Page MenuHomePhabricator

boron passive checks aren't being collected
Closed, ResolvedPublic

Description

boron appears to be sending passive checks to neon...

Feb 19 19:35:02 boron nagios_nsca[5078]: STDOUT [208.80.154.14] 1 data packet(s) sent to host successfully.

...and they appear to be making it to the nsca collector...
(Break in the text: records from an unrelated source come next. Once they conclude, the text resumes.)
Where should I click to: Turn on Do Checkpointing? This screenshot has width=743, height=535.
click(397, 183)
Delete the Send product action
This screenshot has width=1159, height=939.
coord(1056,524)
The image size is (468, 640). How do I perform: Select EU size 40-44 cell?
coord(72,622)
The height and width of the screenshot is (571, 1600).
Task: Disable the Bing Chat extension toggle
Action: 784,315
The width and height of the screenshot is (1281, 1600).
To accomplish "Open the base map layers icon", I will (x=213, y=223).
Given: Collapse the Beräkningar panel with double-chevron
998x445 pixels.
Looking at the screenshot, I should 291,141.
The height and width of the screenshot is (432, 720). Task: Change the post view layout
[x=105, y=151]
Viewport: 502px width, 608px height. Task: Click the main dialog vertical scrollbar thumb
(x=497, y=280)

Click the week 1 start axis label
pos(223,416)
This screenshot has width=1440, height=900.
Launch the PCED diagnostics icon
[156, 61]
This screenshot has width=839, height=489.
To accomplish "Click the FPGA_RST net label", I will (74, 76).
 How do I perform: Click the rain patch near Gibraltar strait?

root@neon:~# grep boron /var/lib/nagios/rw/nsca.dump |wc

80     891   11363

...but icinga is reporting them awol. Why?

Event Timeline

Jgreen created this task.Feb 19 2015, 7:41 PM
Jgreen claimed this task.
Jgreen raised the priority of this task from to Medium.
Jgreen updated the task description. (Show Details)
Jgreen added a project: acl*sre-team.
Jgreen added a subscriber: Jgreen.
Restricted Application added a subscriber: Aklapper. · View Herald TranscriptFeb 19 2015, 7:41 PM

probably relevant -- we recently upgraded boron from precise to trusty, and someone mentioned that nsca may be broken for trusty?

faidon added a subscriber: faidon.Mar 27 2015, 3:52 PM

Notifications for boron have been disabled. Whoever fixes this must re-enable them or we will lose future alerts.

Dzahn added a subscriber: Dzahn.Mar 27 2015, 4:33 PM

probably relevant -- we recently upgraded boron from precise to trusty, and someone mentioned that nsca may be broken for trusty?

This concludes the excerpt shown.